Our expert says:
Well, the medical industry could be being manipulated, but even so I think you'd need to be pretty far in denial to imagine motor vehicle pollution is innocuous... we know it's not doing us any good. We just don't wanna stop driving (or biking, right?)
Motor vehicle emissions are full of toxins, including some heavy metals, but are not considered to be quite as bad as indoor tobacco smoke (both actively and passively inhaled). That said, research on vehicle pollution is at an earlier stage than research on tobacco smoke. But evidence on the former is mounting, and suggests:
Exposure to urban air pollution (of which traffic pollution is the most important contributor) raises the risk, over the long term, for the development of heart and respiratory conditions. Studies have also linked air pollution to lung cancer, and to poor lung development in children. It's likely that other organ systems are also affected, but currently there's less evidence for this.

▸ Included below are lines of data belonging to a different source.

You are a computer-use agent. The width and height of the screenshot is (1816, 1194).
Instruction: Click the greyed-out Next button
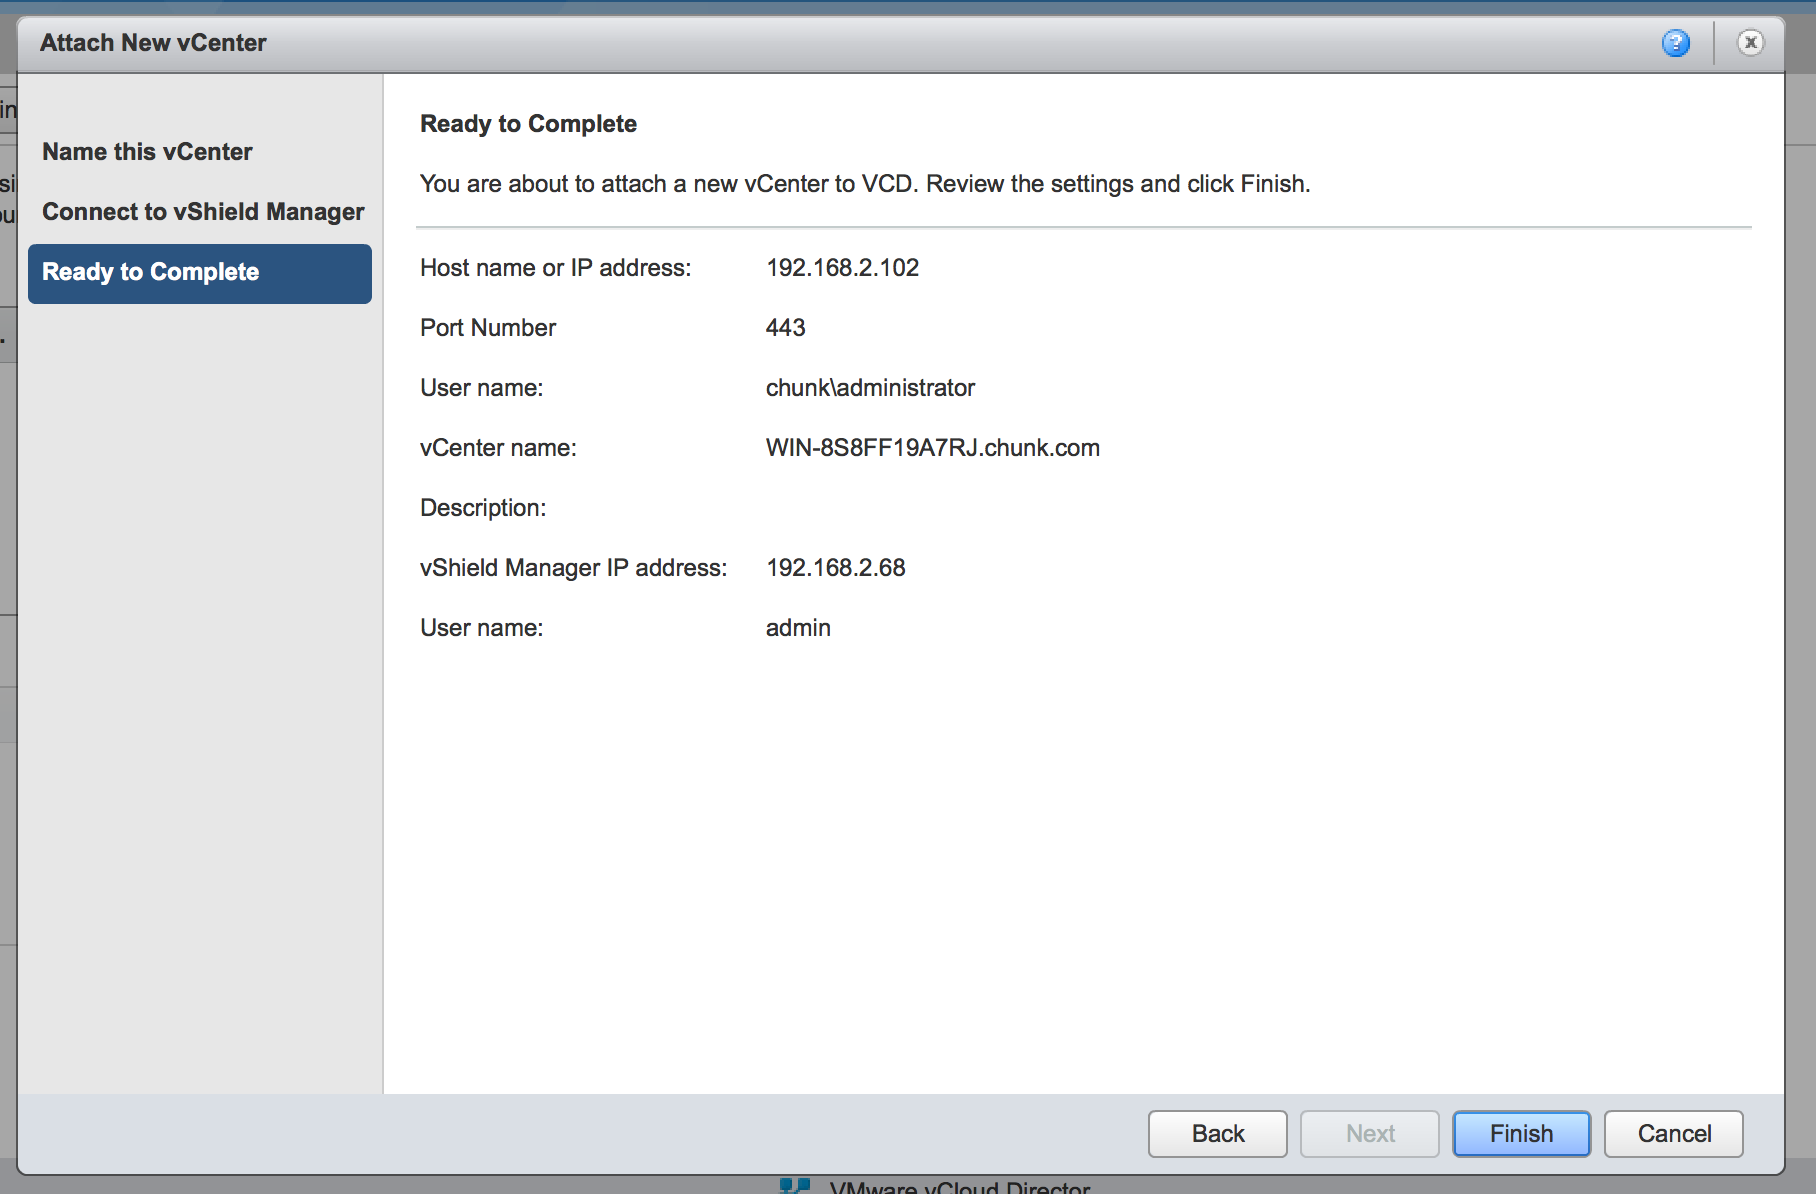click(x=1369, y=1133)
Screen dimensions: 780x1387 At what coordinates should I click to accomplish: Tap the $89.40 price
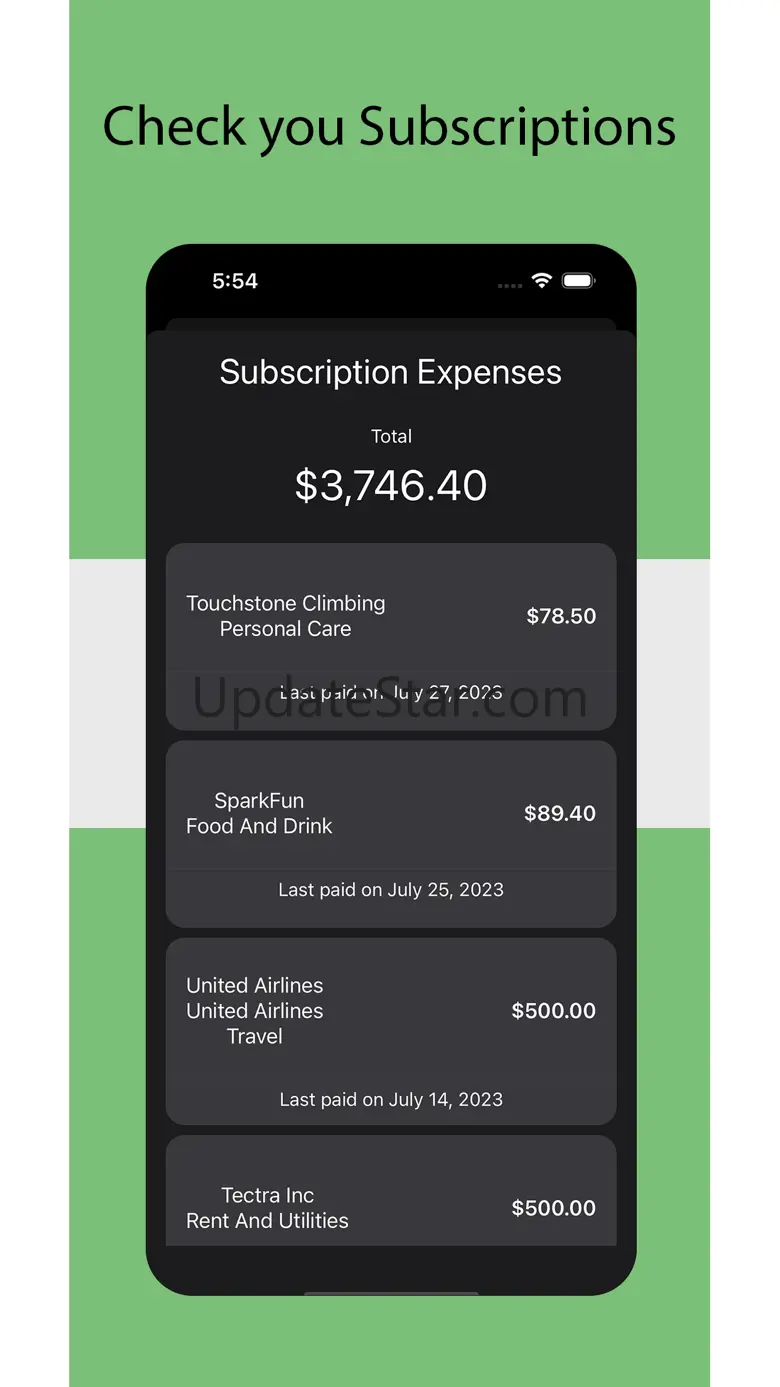560,813
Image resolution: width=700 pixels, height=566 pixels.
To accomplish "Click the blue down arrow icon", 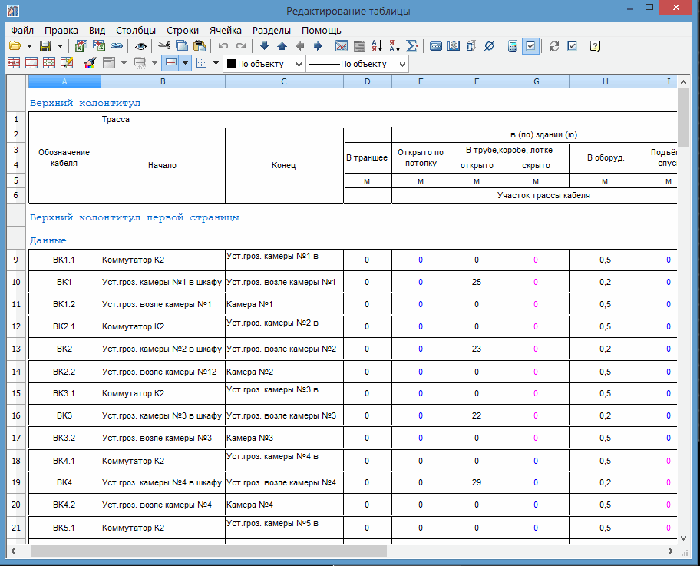I will [264, 46].
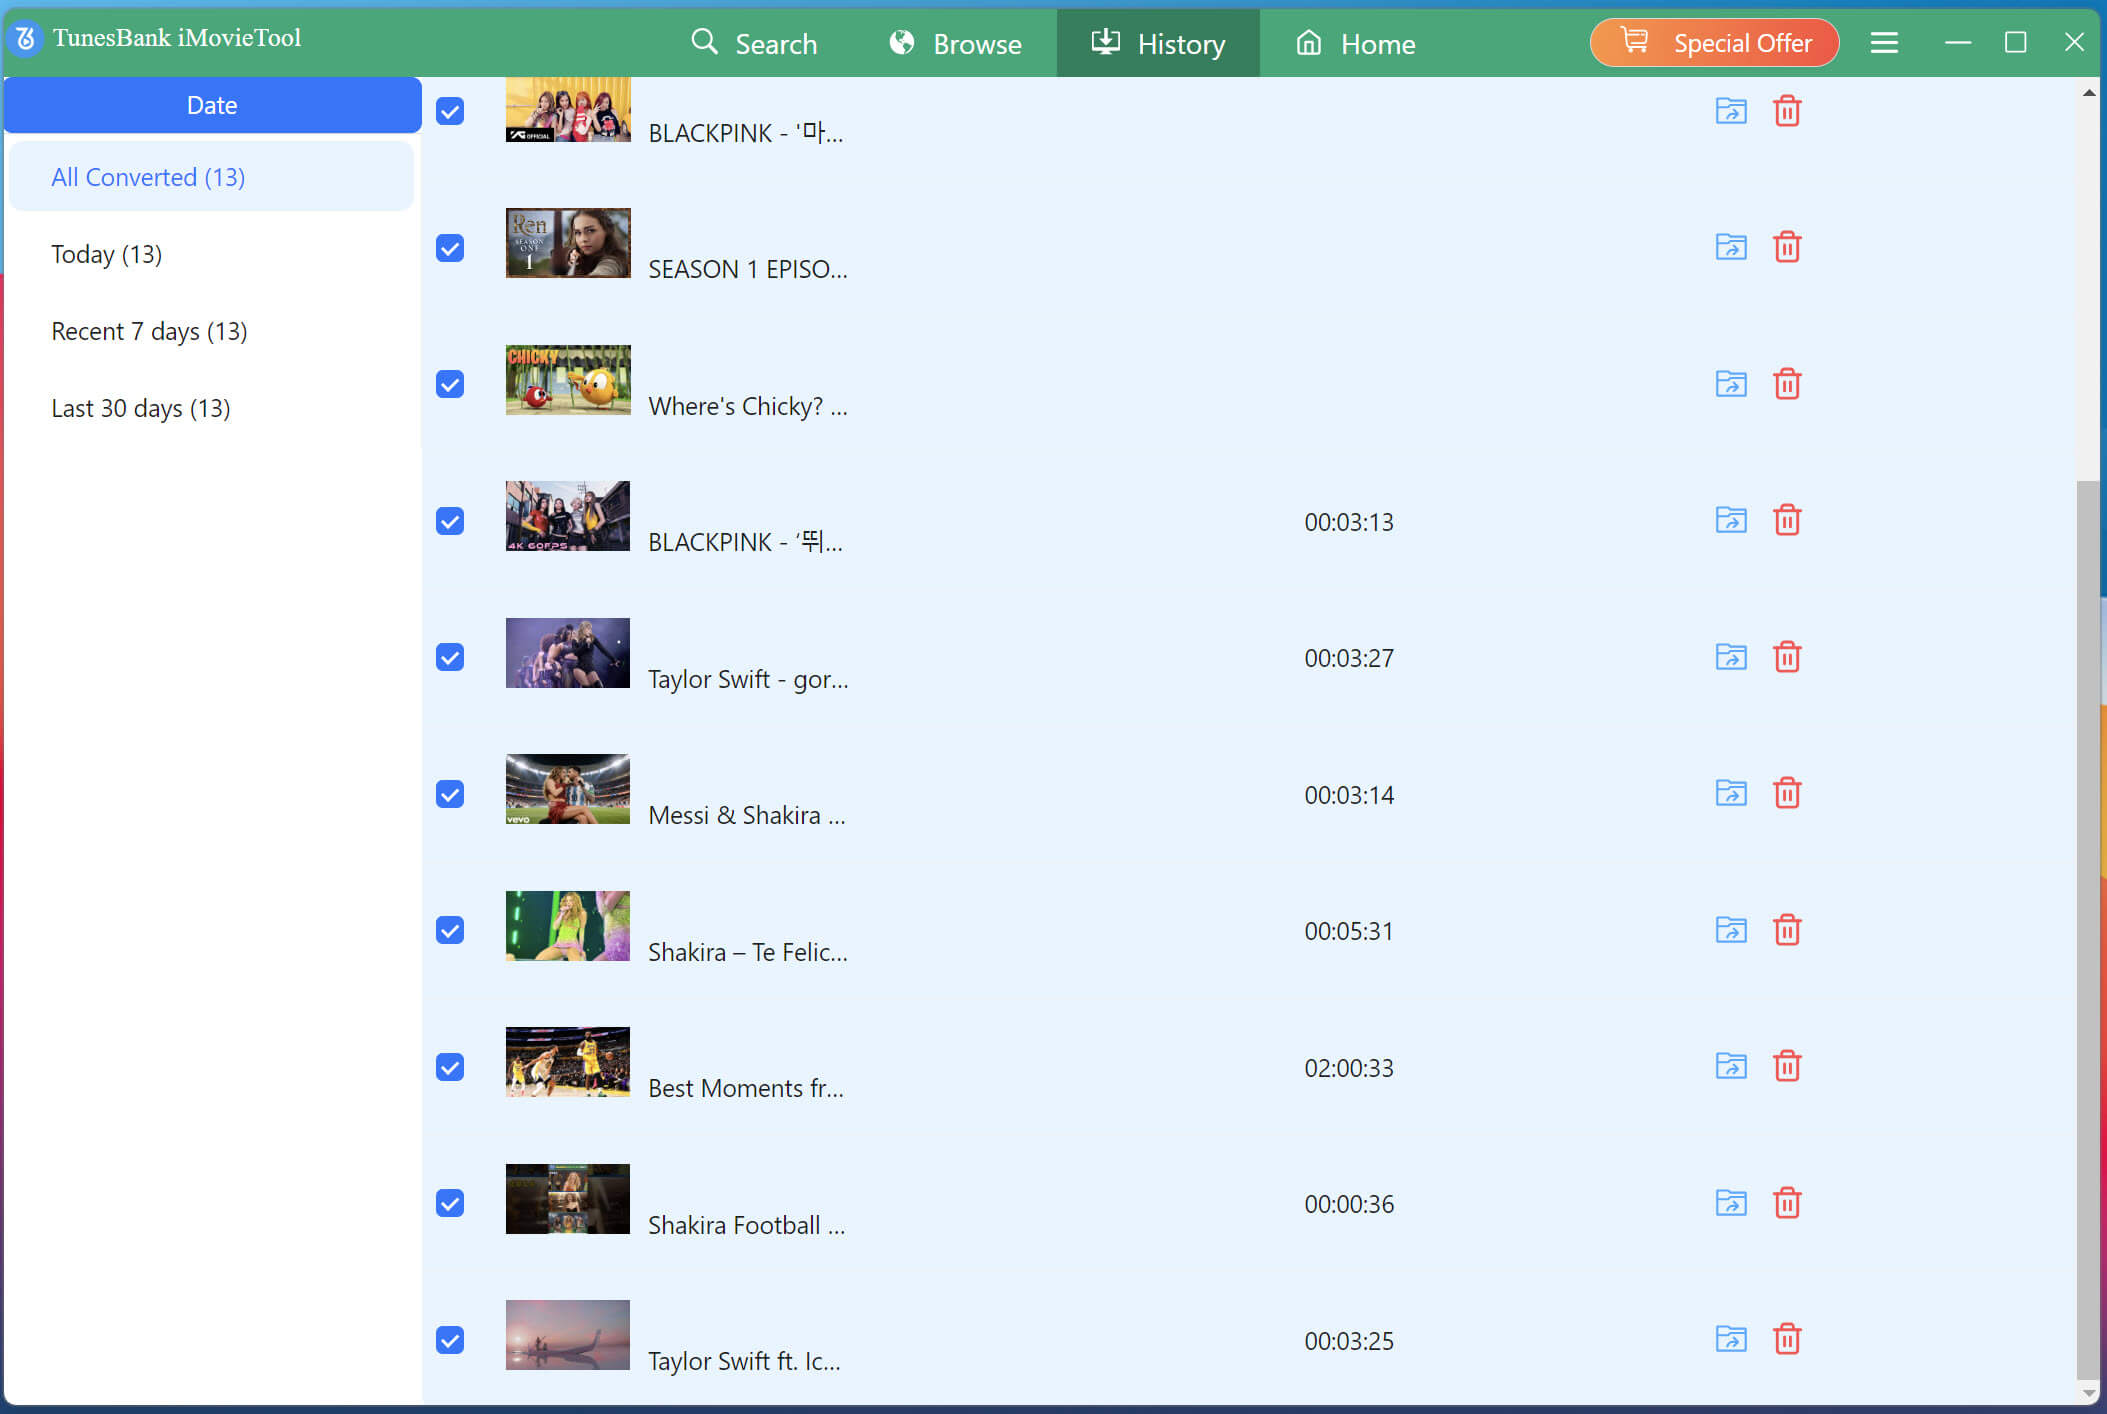Delete the Taylor Swift ft. Ic... entry
This screenshot has height=1414, width=2107.
click(1787, 1339)
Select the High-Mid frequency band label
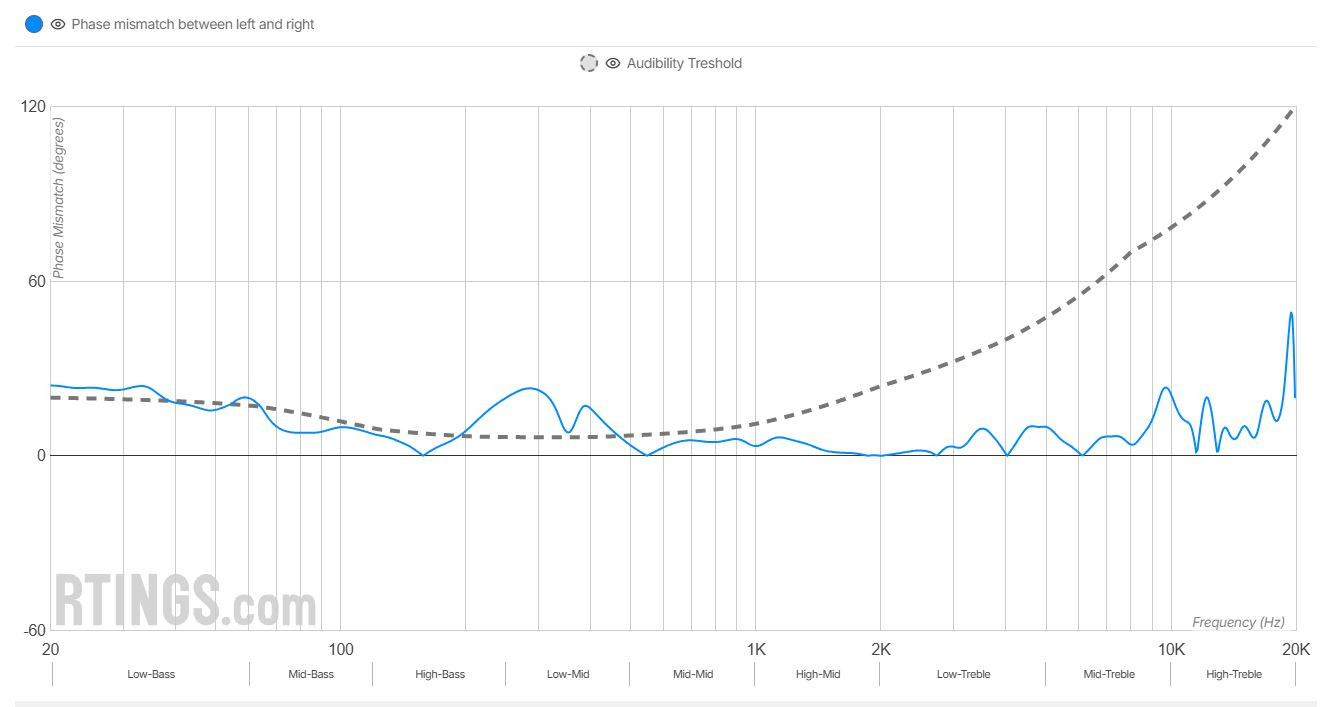 [x=818, y=674]
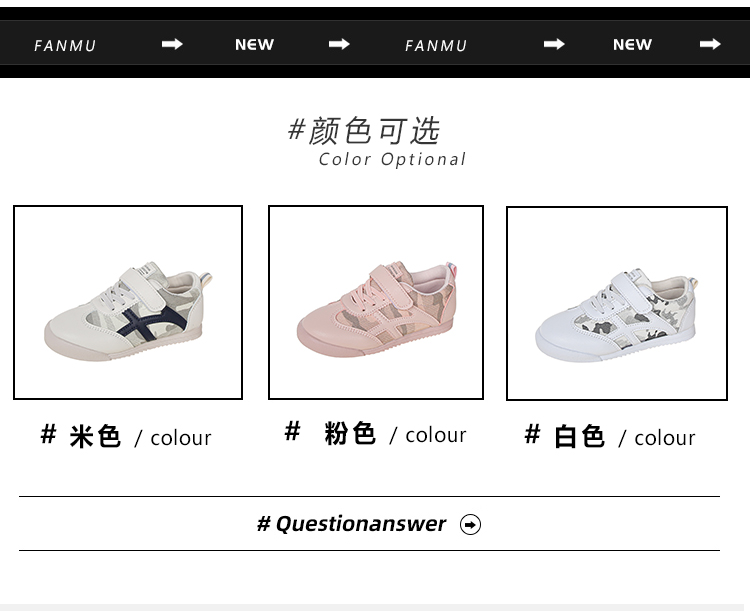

How much this sort of exposure raises risk, and how it acts together with other causative factors, is not yet clear. In the short-term, it increases the risk of acute attacks and deaths for people already suffering from heart and respiratory conditions, and the elderly. Children are also considered to be particularly vulnerable to the effects of pollution. There are also well-established short-term symptoms in many people - such as the sore lungs you describe.
One not particularly good piece of news is that your exposure to pollution during rush hour is probably not that much worse than it is for drivers inside their vehicles - even if it seems better with the aircon on.